** Opening Data supplied block **

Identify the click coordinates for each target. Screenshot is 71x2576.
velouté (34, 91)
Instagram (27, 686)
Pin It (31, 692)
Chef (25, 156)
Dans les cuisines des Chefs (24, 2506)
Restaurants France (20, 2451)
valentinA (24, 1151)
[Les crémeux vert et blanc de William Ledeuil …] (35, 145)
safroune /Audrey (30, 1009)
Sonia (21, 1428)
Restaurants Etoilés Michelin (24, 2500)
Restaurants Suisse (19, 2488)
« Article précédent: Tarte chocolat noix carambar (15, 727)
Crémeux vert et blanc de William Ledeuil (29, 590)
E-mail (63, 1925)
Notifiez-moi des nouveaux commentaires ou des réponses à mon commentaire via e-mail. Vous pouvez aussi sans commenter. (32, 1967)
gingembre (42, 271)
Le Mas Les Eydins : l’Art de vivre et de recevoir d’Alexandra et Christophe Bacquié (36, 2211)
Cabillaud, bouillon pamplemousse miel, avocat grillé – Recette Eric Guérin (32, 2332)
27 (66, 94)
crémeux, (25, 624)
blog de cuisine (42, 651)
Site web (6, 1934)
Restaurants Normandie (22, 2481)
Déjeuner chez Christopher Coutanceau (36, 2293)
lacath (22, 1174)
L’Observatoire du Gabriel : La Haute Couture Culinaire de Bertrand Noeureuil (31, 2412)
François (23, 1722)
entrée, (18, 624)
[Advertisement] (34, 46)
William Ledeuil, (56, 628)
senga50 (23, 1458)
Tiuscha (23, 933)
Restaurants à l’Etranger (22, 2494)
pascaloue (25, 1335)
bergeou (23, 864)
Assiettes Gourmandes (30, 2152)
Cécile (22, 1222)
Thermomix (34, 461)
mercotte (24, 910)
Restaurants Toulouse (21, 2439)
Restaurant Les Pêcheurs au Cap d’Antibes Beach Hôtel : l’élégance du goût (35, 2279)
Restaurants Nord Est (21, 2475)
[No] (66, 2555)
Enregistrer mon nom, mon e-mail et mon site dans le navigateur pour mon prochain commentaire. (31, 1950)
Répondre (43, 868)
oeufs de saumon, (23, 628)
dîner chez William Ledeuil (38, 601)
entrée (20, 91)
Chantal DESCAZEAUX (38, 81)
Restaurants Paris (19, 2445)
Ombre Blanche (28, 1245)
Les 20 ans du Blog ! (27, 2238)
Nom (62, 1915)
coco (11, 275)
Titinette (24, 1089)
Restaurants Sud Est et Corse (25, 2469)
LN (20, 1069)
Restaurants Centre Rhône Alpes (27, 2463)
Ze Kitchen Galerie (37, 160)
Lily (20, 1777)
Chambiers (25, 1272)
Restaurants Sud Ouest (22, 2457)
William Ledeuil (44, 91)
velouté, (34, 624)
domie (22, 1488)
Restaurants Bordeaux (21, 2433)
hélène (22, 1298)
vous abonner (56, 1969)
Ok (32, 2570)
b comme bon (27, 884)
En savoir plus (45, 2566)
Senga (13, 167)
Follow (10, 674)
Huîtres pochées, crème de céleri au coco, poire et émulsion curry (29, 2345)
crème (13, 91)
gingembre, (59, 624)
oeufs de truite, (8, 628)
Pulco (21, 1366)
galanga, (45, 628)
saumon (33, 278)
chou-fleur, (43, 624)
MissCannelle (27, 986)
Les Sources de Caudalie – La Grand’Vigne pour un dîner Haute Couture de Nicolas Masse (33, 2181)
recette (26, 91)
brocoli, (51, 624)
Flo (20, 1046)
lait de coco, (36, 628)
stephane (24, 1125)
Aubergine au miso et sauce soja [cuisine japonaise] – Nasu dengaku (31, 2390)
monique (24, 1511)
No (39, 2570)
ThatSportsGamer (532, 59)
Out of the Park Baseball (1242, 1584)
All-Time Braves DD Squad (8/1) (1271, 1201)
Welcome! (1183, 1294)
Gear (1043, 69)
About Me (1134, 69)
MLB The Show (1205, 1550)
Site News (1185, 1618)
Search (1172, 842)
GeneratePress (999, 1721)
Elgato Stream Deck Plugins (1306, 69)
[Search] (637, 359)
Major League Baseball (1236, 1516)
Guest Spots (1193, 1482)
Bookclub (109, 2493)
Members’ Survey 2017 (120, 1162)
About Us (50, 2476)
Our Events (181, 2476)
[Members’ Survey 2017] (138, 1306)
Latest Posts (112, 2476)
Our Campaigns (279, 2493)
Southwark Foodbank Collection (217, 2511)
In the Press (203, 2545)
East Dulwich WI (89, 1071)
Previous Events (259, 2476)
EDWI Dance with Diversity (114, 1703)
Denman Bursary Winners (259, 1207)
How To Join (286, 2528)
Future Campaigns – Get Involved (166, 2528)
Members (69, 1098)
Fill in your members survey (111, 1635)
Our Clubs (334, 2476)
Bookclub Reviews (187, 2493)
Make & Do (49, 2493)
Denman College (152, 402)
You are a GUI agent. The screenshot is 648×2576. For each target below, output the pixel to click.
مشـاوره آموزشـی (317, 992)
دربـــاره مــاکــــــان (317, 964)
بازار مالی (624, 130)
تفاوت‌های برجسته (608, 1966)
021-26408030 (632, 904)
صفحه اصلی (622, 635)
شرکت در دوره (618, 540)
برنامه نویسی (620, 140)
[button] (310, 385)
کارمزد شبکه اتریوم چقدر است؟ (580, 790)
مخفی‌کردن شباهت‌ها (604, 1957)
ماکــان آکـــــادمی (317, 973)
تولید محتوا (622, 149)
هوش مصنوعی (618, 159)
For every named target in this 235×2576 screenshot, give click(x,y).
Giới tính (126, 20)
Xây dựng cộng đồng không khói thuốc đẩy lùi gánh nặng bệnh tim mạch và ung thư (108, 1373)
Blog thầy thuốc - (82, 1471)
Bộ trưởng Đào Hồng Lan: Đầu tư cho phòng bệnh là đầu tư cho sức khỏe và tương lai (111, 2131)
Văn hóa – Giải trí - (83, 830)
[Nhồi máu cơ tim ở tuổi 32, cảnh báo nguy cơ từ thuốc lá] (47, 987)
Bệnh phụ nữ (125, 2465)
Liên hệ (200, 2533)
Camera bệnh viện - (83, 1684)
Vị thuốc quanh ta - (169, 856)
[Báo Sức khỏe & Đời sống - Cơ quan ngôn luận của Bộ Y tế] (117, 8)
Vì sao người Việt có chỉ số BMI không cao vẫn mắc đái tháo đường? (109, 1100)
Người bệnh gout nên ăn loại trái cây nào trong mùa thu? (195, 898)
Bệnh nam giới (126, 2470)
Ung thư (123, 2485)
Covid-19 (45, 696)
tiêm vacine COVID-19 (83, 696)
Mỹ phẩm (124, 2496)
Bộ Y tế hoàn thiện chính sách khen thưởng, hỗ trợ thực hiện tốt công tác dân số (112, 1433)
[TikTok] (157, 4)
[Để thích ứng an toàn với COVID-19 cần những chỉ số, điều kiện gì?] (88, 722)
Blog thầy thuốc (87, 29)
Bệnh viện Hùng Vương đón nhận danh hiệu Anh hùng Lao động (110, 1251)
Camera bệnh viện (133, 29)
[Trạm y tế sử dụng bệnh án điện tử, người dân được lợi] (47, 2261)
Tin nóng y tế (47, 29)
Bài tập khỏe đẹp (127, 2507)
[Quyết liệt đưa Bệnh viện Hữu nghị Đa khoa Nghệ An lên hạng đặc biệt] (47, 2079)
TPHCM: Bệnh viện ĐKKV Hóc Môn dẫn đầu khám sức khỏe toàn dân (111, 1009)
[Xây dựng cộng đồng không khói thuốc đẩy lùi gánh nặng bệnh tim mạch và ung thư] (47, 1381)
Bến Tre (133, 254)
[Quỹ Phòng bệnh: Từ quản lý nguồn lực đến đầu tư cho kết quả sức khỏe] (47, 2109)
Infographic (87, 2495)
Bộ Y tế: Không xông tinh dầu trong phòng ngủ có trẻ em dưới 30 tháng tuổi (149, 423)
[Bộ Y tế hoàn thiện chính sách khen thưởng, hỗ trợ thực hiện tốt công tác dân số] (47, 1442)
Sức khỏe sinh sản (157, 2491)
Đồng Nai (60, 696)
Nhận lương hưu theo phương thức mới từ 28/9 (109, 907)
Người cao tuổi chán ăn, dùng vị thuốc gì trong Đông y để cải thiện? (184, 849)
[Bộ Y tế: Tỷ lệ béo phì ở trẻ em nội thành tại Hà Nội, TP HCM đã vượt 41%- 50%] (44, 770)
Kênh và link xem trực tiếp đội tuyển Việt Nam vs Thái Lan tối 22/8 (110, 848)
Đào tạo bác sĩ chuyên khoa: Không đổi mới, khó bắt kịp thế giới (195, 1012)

** Closing Data supplied block **

[Task directions] Among the records above, extract exactly the lines from the line with "Restaurants Paris (19, 2445)" to the line with "oeufs de truite, (8, 628)", both lines included, and leave out the rest.

[The completed task]
Restaurants Paris (19, 2445)
Ombre Blanche (28, 1245)
Les 20 ans du Blog ! (27, 2238)
Nom (62, 1915)
coco (11, 275)
Titinette (24, 1089)
Restaurants Sud Est et Corse (25, 2469)
LN (20, 1069)
Restaurants Centre Rhône Alpes (27, 2463)
Ze Kitchen Galerie (37, 160)
Lily (20, 1777)
Chambiers (25, 1272)
Restaurants Sud Ouest (22, 2457)
William Ledeuil (44, 91)
velouté, (34, 624)
domie (22, 1488)
Restaurants Bordeaux (21, 2433)
hélène (22, 1298)
vous abonner (56, 1969)
Ok (32, 2570)
b comme bon (27, 884)
En savoir plus (45, 2566)
Senga (13, 167)
Follow (10, 674)
Huîtres pochées, crème de céleri au coco, poire et émulsion curry (29, 2345)
crème (13, 91)
gingembre, (59, 624)
oeufs de truite, (8, 628)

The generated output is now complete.